» To do:
Please give the emergency room waiting times passage again between "In a study of" and "- Old System).", inclusive, swapping "MWT" for "median waiting time".

» Document passage:
** Begin **

In a study of emergency room waiting times, investigators consider a new and the standard triage systems. To test the systems, administrators selected 20 nights and randomly assigned the new triage system to be used on 10 nights and the standard system on the remaining 10 nights. They calculated the nightly median waiting time (MWT) to see a physician. The average MWT for the new system was 3 hours with a variance of 0.60 while the average MWT for the old system was 5 hours with a variance of 0.68. Consider the 95% confidence interval estimate for the differences of the mean MWT associated with the new system. Assume a constant variance. What is the interval? Subtract in this order (New System - Old System).
Answer
According to the Statistical inference for data science book, on page 79, this question is similar to the explanation about “Confidence Interval”.

** End **

» Entries:

** Begin **

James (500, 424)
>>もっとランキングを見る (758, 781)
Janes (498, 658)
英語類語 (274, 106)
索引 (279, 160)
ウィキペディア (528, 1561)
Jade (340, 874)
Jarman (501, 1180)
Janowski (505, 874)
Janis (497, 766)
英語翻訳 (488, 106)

** End **

» Result for this task:
In a study of emergency room waiting times, investigators consider a new and the standard triage systems. To test the systems, administrators selected 20 nights and randomly assigned the new triage system to be used on 10 nights and the standard system on the remaining 10 nights. They calculated the nightly median waiting time (median waiting time) to see a physician. The average median waiting time for the new system was 3 hours with a variance of 0.60 while the average median waiting time for the old system was 5 hours with a variance of 0.68. Consider the 95% confidence interval estimate for the differences of the mean median waiting time associated with the new system. Assume a constant variance. What is the interval? Subtract in this order (New System - Old System).